### TASK TO CARRY OUT
Print verbatim the lines of the entries from the one containing "Viewport: 496px width, 153px" to the last, inclusive, and no others.

===== AVAILABLE DATA

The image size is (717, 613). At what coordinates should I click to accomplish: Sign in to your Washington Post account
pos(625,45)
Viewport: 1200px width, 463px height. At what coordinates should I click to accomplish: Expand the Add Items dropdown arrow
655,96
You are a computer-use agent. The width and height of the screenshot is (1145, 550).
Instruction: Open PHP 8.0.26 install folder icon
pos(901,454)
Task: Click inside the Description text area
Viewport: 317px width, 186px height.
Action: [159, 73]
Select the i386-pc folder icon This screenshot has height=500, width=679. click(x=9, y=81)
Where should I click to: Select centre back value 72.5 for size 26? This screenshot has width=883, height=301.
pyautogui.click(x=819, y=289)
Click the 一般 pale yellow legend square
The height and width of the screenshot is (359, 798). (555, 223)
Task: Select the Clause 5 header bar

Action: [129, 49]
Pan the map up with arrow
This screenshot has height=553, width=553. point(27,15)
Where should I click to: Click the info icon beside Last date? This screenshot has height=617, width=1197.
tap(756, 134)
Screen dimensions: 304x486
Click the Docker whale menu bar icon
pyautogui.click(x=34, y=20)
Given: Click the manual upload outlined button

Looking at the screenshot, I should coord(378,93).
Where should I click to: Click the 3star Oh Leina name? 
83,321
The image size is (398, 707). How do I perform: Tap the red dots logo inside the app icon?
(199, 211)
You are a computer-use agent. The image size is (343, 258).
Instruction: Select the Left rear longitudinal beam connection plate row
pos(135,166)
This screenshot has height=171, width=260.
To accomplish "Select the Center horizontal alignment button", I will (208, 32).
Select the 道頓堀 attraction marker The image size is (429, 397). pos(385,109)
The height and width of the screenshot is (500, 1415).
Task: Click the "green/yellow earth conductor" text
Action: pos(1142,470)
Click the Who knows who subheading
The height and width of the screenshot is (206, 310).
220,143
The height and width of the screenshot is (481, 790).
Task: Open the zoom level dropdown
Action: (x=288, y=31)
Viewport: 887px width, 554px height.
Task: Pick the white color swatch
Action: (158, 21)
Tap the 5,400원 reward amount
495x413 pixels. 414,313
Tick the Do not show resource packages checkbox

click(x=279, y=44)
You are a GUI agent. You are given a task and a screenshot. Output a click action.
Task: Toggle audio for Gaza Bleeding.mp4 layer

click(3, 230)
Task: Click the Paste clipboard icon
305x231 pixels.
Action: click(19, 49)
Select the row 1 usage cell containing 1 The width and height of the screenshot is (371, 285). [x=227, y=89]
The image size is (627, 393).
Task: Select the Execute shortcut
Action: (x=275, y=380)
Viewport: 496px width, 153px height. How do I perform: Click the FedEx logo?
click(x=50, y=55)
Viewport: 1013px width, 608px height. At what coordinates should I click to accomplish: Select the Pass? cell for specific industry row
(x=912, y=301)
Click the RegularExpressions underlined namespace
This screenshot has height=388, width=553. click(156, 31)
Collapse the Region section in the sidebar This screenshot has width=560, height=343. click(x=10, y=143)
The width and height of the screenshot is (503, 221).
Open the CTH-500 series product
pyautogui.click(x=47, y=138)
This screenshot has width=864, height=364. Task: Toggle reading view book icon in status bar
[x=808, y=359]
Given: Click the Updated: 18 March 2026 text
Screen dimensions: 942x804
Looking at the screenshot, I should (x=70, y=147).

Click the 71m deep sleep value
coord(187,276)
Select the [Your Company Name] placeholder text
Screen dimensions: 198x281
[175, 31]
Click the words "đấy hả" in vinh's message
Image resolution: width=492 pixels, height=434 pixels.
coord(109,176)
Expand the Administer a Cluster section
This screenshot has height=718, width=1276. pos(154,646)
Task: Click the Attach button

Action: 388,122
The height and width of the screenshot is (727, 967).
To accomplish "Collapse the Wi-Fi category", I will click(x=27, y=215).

==========

### YOUR RESPONSE
Viewport: 496px width, 153px height. How do I perform: Click the FedEx logo?
click(x=50, y=55)
Viewport: 1013px width, 608px height. At what coordinates should I click to accomplish: Select the Pass? cell for specific industry row
(x=912, y=301)
Click the RegularExpressions underlined namespace
This screenshot has height=388, width=553. click(156, 31)
Collapse the Region section in the sidebar This screenshot has width=560, height=343. click(x=10, y=143)
The width and height of the screenshot is (503, 221).
Open the CTH-500 series product
pyautogui.click(x=47, y=138)
This screenshot has width=864, height=364. Task: Toggle reading view book icon in status bar
[x=808, y=359]
Given: Click the Updated: 18 March 2026 text
Screen dimensions: 942x804
Looking at the screenshot, I should (x=70, y=147).

Click the 71m deep sleep value
coord(187,276)
Select the [Your Company Name] placeholder text
Screen dimensions: 198x281
[175, 31]
Click the words "đấy hả" in vinh's message
Image resolution: width=492 pixels, height=434 pixels.
coord(109,176)
Expand the Administer a Cluster section
This screenshot has height=718, width=1276. pos(154,646)
Task: Click the Attach button

Action: 388,122
The height and width of the screenshot is (727, 967).
To accomplish "Collapse the Wi-Fi category", I will click(x=27, y=215).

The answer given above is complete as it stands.